Meticulous prediction of hydrological processes, especially water budget, has an individual importance in environmental management plans. On the other hand, conservation of groundwater, a fundamental resource in arid and semi-arid areas, needs to be considered as a great priority in development plans. Prediction of a groundwater budget utilizing artificial intelligence was the scope of this study. For this aim, the Azarshahr Plain aquifer, East Azerbaijan, Iran, was selected because of its great dependence on groundwater and the necessity of cognizance of its budget in future programs. The long-term fluctuations of the water table in 13 piezometers were simulated by a wavelet-based artificial neural network (WANN) hybrid model, and their statistical gaps were covered. Then, the modelled water table was predicted for the next 12 months using genetic programming. The results of simulation and prediction were assessed by performance evaluation criteria such as R2, root mean squared error, mean absolute error and Nash–Sutcliffe efficiency. Thiessen polygons were then utilized, plotting the predicted unit hydrograph of the study area. The predicted water table from September 2012 to August 2013 revealed about 0.12 m depletion. Regarding the area of the Azarshahr Plain aquifer and its average storage coefficient, the aquifer budget will be reduced by about 0.3557 million cubic metres during this period.
Awareness of coming natural events, particularly hydrological processes, is a great challenge for environmental custodians, especially hydrologists. Notwithstanding their highly stochastic nature, the development of models capable of describing such complex phenomena is a growing area of research.

● ● ● ● ●

* [How to complete this task] Please extend the passage on predicting the Azarshahr Plain groundwater budget, starting right after its last sentence. The saved data entries that come next have nothing to do with this work.

Saved data entries:

● ● ● ● ●

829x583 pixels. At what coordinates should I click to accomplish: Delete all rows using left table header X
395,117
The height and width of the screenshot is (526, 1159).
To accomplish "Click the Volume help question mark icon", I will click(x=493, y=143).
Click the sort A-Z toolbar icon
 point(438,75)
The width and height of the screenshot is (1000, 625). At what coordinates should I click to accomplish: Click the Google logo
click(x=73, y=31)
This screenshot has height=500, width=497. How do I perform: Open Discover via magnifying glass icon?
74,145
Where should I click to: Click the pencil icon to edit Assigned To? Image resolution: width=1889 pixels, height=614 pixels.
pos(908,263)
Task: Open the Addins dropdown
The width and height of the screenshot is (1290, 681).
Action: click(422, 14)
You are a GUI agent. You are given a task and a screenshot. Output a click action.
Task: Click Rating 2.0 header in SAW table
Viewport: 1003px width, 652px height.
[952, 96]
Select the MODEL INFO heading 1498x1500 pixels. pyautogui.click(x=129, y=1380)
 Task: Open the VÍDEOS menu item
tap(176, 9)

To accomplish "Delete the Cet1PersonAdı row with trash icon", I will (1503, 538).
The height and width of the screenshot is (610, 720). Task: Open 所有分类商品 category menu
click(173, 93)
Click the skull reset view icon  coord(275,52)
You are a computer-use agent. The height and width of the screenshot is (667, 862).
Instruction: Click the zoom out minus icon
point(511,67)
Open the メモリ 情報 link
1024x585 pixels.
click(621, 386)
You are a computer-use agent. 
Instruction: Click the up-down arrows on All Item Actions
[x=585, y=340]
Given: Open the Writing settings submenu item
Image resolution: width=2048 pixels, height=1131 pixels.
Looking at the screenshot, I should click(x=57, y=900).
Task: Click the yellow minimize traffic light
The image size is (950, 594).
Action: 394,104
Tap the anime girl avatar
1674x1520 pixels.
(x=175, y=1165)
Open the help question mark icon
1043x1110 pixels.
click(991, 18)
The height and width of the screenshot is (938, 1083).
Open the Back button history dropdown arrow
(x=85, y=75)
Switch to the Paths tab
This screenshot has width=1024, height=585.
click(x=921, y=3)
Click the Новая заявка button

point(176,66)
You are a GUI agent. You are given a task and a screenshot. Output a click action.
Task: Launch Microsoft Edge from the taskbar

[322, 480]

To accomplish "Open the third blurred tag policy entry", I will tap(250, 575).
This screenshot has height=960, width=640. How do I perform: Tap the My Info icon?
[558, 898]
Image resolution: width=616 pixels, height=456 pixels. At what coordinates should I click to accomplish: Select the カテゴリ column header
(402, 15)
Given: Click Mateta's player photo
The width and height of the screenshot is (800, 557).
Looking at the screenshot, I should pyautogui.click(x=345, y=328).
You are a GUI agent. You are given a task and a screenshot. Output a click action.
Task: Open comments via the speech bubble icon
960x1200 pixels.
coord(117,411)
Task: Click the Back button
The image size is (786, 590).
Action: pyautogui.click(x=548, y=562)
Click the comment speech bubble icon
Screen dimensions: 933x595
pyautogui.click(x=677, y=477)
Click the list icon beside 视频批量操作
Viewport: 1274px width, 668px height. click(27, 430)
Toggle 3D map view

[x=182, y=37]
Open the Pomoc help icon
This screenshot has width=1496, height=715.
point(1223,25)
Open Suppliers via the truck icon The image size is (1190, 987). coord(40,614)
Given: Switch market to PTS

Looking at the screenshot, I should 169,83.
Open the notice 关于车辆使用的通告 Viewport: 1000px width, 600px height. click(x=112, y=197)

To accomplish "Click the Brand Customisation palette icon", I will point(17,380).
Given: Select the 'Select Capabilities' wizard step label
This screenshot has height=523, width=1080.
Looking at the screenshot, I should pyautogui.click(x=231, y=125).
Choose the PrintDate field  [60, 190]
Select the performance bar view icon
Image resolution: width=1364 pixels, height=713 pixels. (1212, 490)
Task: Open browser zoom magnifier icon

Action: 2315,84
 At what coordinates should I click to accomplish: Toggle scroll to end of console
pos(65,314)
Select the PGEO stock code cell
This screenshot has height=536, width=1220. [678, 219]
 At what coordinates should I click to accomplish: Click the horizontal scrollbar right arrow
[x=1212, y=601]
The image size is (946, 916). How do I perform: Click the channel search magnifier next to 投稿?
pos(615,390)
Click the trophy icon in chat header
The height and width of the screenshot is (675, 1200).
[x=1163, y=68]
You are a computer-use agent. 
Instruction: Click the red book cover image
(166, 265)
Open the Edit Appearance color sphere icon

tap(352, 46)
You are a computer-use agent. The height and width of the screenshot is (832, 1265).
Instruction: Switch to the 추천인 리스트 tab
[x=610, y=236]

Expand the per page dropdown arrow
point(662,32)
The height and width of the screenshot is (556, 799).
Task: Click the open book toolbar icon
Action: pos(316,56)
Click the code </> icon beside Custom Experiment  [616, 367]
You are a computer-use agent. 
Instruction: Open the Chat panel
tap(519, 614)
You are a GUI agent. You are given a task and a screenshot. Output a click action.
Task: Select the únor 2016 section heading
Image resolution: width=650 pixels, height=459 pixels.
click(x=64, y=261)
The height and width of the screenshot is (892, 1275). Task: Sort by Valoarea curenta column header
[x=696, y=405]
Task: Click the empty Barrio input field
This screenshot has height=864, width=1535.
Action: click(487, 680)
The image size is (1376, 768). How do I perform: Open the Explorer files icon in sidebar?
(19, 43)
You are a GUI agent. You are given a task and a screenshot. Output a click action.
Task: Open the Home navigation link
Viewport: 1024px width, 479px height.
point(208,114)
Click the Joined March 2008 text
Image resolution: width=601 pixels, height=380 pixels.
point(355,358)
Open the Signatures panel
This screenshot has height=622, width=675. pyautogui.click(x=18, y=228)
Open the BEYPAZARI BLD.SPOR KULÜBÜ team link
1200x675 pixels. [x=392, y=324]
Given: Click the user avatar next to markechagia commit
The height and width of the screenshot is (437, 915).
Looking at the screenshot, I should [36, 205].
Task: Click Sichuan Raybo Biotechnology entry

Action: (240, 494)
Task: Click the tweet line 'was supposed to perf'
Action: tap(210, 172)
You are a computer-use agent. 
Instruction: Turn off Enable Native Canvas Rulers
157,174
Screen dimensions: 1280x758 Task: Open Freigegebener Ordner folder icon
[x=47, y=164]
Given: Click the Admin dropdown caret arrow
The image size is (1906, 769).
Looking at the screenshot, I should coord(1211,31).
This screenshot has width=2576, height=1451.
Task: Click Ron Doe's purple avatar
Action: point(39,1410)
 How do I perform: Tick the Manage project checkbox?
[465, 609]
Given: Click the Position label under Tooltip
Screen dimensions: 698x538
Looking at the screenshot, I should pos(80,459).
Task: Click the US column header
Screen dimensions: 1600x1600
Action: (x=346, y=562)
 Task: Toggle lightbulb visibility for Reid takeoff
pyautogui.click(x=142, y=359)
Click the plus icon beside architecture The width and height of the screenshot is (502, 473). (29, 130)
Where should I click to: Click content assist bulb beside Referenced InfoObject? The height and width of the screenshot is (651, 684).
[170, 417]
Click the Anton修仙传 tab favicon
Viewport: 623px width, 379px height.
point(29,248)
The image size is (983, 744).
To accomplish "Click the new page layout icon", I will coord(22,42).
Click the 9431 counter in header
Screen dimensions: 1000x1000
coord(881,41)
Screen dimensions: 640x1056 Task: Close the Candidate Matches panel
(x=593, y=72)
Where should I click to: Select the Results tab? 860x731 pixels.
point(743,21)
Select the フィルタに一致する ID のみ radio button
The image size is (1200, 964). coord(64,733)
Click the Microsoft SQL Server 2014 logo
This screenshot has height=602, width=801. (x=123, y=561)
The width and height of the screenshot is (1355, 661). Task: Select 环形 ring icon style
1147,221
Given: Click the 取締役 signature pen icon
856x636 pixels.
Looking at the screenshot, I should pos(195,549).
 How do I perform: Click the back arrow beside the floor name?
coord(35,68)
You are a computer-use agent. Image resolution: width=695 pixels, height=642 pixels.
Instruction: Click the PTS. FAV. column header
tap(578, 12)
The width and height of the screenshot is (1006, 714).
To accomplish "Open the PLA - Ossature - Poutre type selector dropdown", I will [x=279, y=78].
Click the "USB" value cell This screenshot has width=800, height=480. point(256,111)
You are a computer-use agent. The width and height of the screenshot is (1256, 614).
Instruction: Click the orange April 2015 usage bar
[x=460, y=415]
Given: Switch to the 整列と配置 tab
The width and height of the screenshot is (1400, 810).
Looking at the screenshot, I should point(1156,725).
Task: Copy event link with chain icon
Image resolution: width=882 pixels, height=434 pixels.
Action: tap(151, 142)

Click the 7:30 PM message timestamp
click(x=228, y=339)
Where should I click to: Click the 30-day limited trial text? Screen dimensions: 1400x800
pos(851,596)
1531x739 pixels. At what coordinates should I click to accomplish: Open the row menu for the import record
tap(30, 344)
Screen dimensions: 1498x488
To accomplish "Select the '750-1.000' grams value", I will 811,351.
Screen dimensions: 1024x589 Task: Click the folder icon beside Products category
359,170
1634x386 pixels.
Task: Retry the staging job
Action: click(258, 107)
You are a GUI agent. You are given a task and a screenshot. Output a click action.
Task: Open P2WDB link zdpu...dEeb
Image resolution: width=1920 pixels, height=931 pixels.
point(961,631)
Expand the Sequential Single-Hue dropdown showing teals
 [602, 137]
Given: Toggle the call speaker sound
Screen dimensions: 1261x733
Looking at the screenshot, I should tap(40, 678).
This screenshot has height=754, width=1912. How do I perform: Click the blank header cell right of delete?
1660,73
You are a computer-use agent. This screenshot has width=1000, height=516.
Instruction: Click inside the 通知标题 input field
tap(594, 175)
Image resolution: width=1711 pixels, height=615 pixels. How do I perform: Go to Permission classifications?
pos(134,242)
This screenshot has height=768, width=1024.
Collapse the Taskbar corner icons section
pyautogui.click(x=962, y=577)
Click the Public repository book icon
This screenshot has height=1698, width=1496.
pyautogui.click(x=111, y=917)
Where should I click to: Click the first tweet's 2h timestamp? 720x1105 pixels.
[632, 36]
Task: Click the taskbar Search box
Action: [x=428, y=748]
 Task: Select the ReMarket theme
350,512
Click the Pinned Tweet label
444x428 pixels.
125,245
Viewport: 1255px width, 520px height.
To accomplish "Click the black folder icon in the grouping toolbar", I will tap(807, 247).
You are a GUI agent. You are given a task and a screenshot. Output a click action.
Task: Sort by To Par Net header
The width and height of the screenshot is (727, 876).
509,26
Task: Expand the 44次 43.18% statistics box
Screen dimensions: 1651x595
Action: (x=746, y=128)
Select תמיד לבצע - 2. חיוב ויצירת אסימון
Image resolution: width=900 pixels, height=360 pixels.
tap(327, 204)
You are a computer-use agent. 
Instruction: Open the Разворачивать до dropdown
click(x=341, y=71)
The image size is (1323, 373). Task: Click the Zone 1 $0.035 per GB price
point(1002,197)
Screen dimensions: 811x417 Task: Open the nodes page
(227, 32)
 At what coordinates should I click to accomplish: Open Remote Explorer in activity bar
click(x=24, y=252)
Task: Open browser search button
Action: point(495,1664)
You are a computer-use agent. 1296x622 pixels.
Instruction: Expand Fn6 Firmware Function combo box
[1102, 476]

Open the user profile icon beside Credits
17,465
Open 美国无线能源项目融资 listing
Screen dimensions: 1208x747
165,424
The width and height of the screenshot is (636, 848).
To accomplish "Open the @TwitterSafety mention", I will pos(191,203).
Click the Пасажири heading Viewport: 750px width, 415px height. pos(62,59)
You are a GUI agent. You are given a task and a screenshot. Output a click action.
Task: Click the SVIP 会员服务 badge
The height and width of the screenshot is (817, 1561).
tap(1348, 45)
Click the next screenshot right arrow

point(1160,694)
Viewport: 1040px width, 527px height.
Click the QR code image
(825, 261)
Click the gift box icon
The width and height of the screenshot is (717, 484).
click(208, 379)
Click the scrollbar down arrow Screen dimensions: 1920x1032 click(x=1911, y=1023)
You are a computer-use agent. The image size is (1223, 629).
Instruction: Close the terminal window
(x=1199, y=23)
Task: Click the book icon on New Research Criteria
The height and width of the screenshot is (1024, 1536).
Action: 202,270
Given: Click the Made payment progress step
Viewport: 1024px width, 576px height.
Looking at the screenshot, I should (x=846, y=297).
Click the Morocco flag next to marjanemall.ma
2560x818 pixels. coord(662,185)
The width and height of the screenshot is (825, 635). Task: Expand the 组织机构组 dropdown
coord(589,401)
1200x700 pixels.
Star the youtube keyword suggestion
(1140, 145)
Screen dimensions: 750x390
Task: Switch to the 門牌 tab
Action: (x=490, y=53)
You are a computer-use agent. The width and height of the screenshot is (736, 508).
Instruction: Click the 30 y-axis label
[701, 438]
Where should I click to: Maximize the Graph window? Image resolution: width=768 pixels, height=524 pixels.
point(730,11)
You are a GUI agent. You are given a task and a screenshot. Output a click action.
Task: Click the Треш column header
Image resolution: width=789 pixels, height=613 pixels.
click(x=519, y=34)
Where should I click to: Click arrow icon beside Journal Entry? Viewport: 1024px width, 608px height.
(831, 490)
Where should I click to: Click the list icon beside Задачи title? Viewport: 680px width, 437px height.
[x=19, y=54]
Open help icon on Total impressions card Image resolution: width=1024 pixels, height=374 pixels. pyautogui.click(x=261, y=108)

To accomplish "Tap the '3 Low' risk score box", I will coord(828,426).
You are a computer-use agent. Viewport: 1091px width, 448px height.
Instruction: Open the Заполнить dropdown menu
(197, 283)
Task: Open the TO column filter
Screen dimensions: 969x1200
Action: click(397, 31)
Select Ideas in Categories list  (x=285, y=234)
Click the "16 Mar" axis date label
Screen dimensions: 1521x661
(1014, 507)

● ● ● ● ●

* [Response below]
Groundwater as a major source of water supply for domestic, agricultural and industrial users and, of course, the main part of the hydrology cycle has a vital role in arid and semi-arid areas. In several such areas, much more groundwater is withdrawn than the recharge rate, leading to damaging environmental effects such as water level depletion, drying up of wells, abatement of water quality, amplified pumping prices and reduced well yields (Adamowski & Chan 2011). Effectively managing groundwater, predicting groundwater level ﬂuctuations, and quantifying these changes are strategic hydrological issues.
Recent years have seen a signiﬁcant rise in the number of scientiﬁc approaches applied to hydrologic modelling and forecasting, including the main popular ‘data-based’ or ‘data-driven’ approaches. Such modelling methods involve mathematical equations drawn not from the physical process in the watershed but from an analysis of simultaneous input and output time series (Solomatine & Ostfeld 2008). Meanwhile, it is becoming increasingly difficult to ignore the role of artificial intelligence (AI) in hydrological processes' prediction due to its efficiency in modeling complex physical processes based on certain data/information governing the process. There are numerous researches about groundwater level changes utilizing AI (e.g., Adamowski & Chan 2011; Kisi & Shiri 2012; Fallah-Mehdipour et al. 2013; Maheswaran & Khosa 2013; Moosavi et al. 2013; Nourani et al. 2015; Seo et al. 2015; Sivapragasam et al. 2015).
Nevertheless, AI is progressively being preferred primarily and many studies have already been reported in forecasting groundwater level changes; however, there is no direct forecasting of groundwater budget using this method. The low number of studies on groundwater budget modelling via AI demonstrates the need to consider groundwater and relevant issues.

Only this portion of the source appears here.